You can see how his pride had been hurt.
In the process he had to unravel everything,
because he believed that mechanism
was the whole secret – he was always mechanical-minded.
He got to the very inside of the whole machine
exclaiming as he went, So that is how it works!
And now that I know how it works, why, I must have invented it.
As for God and the Other, they cannot be demonstrated,
And what cannot be demonstrated
doesn’t exist.
You see, he had always been jealous.

Yes, he got to the centre
where nothing at all can be demonstrated.
And clearly he doesn’t exist; but he refuses
to accept the conclusion.
You see, he was always an egotist.

It was warmer than this in the cave;
There was none of this fall-out.
I would suggest, for the sake of the children,
that it’s time you took over.

But you are my daughters, you inherit my own faults of character;
you are submissive, following Adam
even beyond existence.
Faults of character have their own logic
and it always works out.
I observed this with Abel and Cain.

Perhaps the whole elaborate fable
right from the beginning
is meant to demonstrate this; perhaps it’s the whole secret.
Perhaps nothing exists but our faults?
At least they can be demonstrated.

But it’s useless to make
such a suggestion to Adam.
He has turned himself into God,
who is faultless, and doesn’t exist.

This appears like a manifesto advocating women take over the world.

The Romantic Movement was a reaction against the Age of Reason and the Metaphysical period, when all things seemed possible and life was on a trajectory of unlimited improvement heading towards perfectibility and the ultimate triumph of good. Rejecting reason over emotions it often displayed a lack of realism.

Mary Shelley’s novel Frankenstein provides a cautionary tale for us to value our natural sensual humanity and reject the scientific notion that rational thought will lead us to a more humane society. On the contrary, our humanity may become diminished.

This coincided with the Industrial Revolution which radically changed the world. If measured by shifts in GDP and population, it was a far greater change than anything before or since, and it dwarfed the economic impact of later technologies such as the internet. As profound as the economic changes were, the social changes were more so, permanently altering the structure of families and communities from one based around extended families – imbedded in clans and local communities, who largely worked together in business and child-raising – to one in which families were more separated from each other, and from their communities, during workdays.

Its economic and social dislocation had catastrophic consequences for millions of people with the advantaged scoring great victories over the disadvantaged. Thousands of the poor were forced off the land, at the complete mercy of a harsh unforgiving and arbitrary system of injustice. Authority officials had the right for peremptory punishments of flogging, transportation or hangings on a whim. A million Irish poor died of starvation despite Ireland exporting surplus food to England.

From the 1850’s the world appeared to be on a trajectory of unlimited growth, the elimination of human drudgery, and human perfectibility. The horror of WWI put paid to that idealistic outlook.

It was only after the publication of Rachel Carson’s (An American writer and scientist) Silent Spring, that people began to recognise the potential of human disaster through the vandalism perpetrated by improved technology. Rather than resilient, nature was fragile and vulnerable when fundamental natural rhythms were ceaselessly destroyed by ruthless exploitation by ever increasing mammoth technology. If Ecosystems are repeatedly defeated, human life will be diminished and likely extinguished.

Literature shows great prescience or foresight in warning us about the long term effects of over population, pollution and environmental degradation.

Man has not only subdued the earth but conquered and utterly defeated it. There is no real attempt to replenish it, thus the need for off world colonies. The opening scenes are nightmarish – a nuclear winter.

As a Canadian Indian Chief queried; “When we kill the last fish, what will we eat – money?

Work task 1: Rewrite the stretch of the passage from "And now that" through "always an egotist.", putting "proved" in place of "demonstrated".
Work task 2: According to the passage, why is there a need for off-world colonies? Explain in one to three sentences.
Work task 3: How many Irish poor does the passage say died of starvation?

Data section:
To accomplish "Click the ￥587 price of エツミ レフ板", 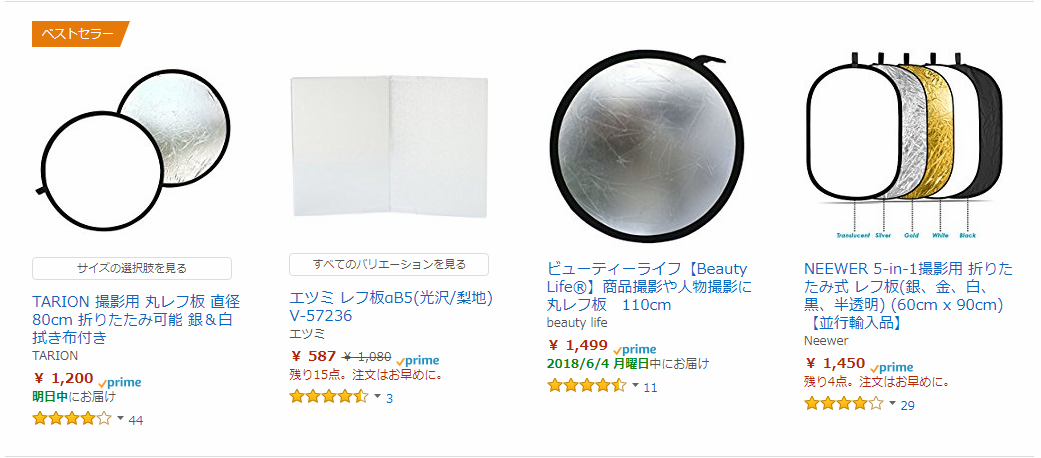I will 313,356.
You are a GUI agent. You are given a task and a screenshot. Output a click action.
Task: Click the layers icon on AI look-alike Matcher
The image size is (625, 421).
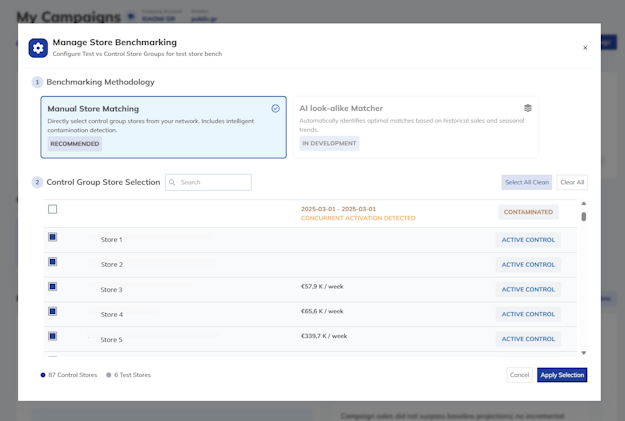[527, 108]
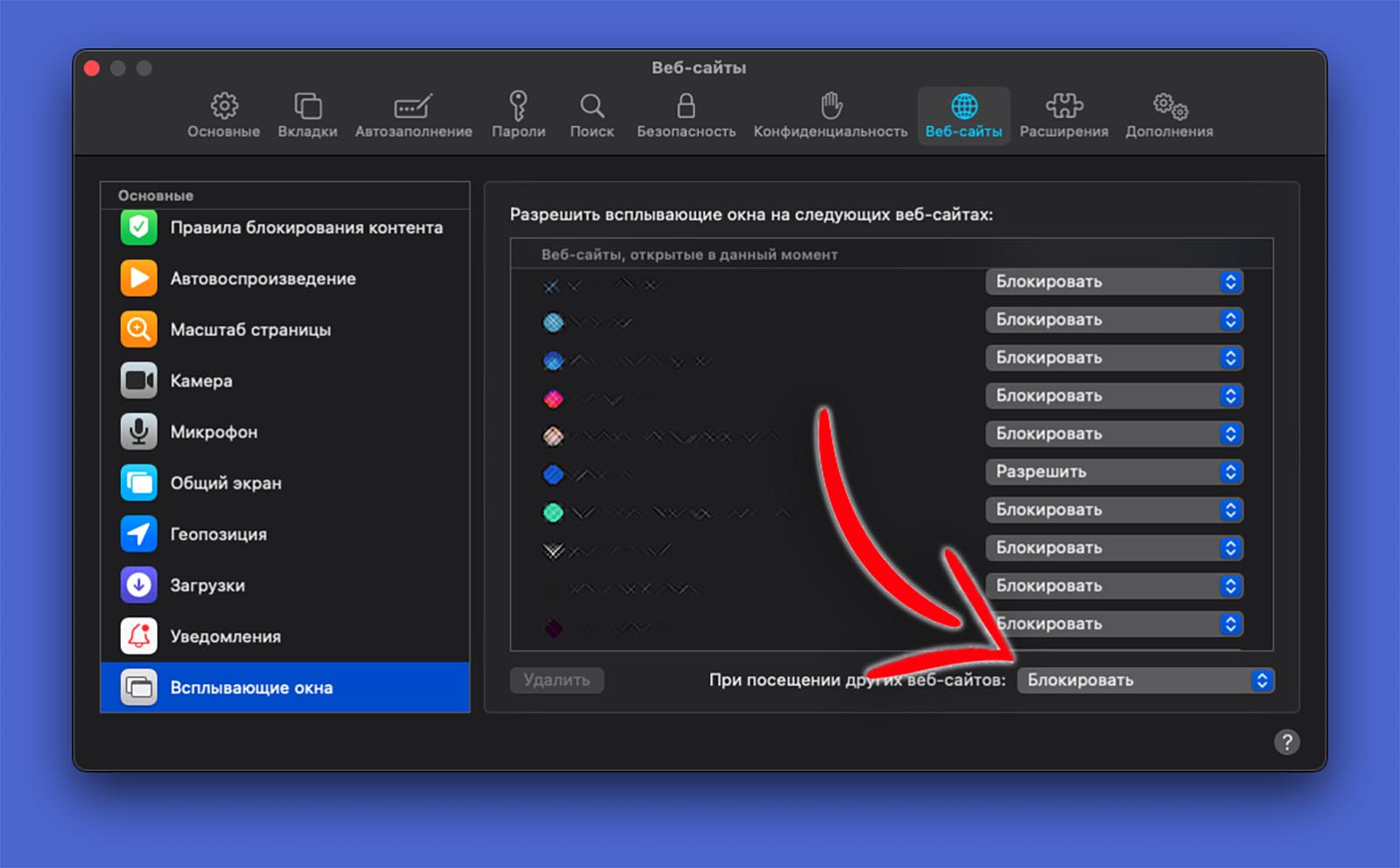Open the Конфиденциальность hand icon
This screenshot has height=868, width=1400.
pos(830,107)
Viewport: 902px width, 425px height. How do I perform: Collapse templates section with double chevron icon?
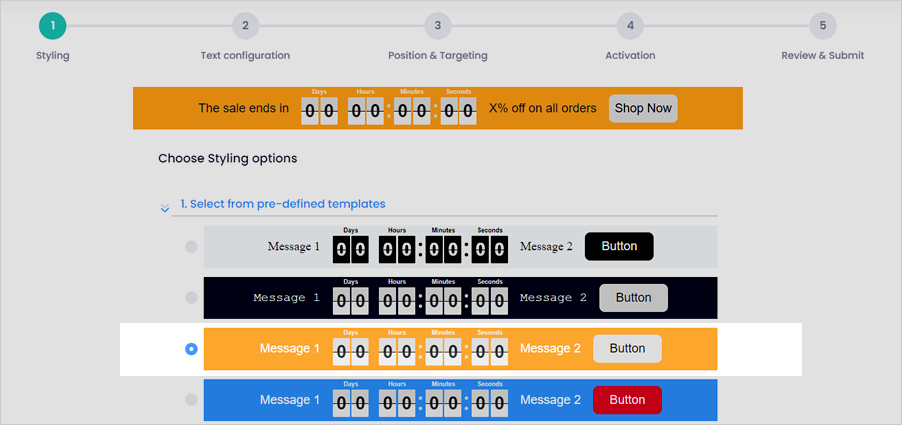pos(165,208)
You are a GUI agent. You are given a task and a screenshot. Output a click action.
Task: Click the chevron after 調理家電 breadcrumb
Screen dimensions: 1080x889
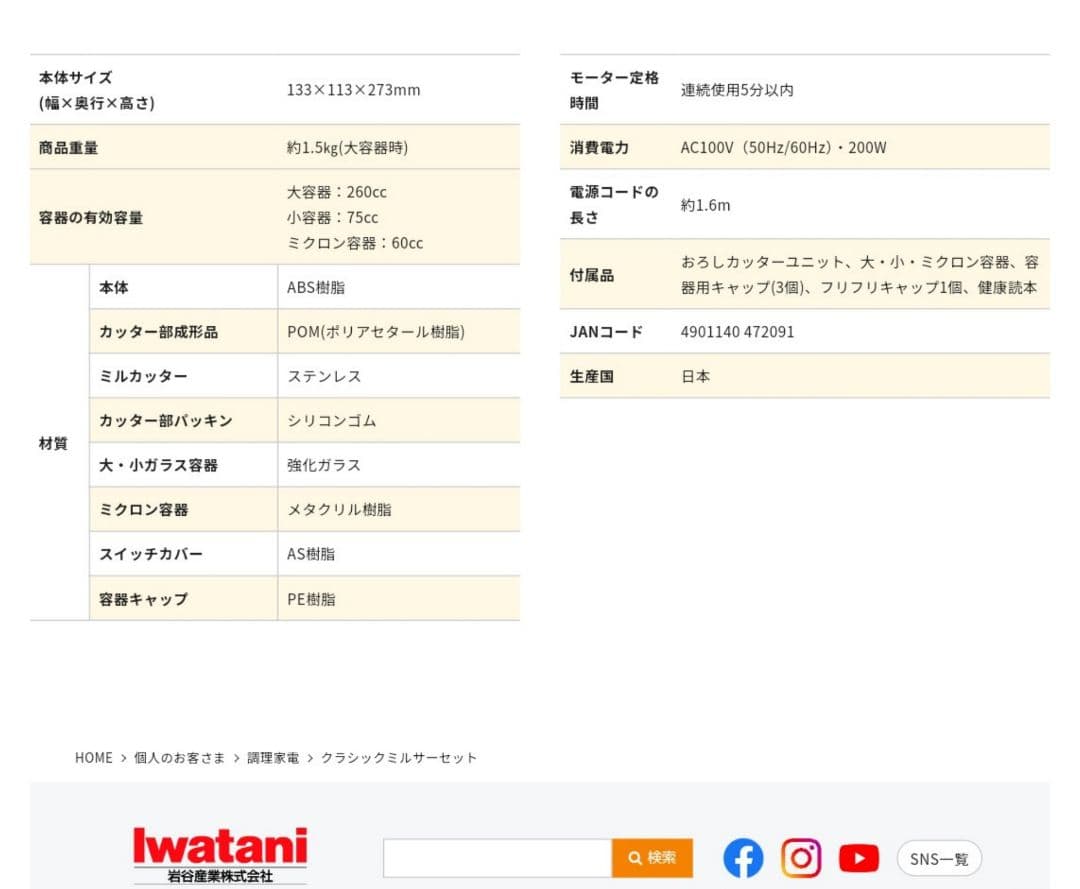pos(312,758)
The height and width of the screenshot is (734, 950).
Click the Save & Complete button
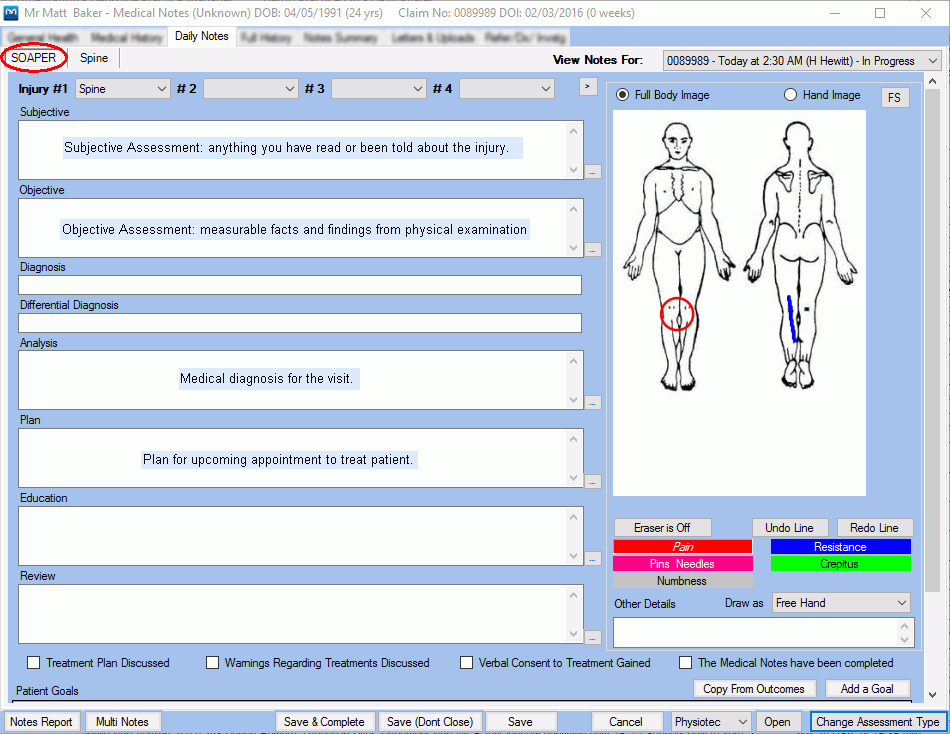pos(325,722)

Exercise result 1:
And now that I know how it works, why, I must have invented it.
As for God and the Other, they cannot be proved,
And what cannot be proved
doesn’t exist.
You see, he had always been jealous.

Yes, he got to the centre
where nothing at all can be proved.
And clearly he doesn’t exist; but he refuses
to accept the conclusion.
You see, he was always an egotist.

Exercise result 2: Man has not only subdued the earth but conquered and utterly defeated it. There is no real attempt to replenish it, so off-world colonies become necessary.

Exercise result 3: A million.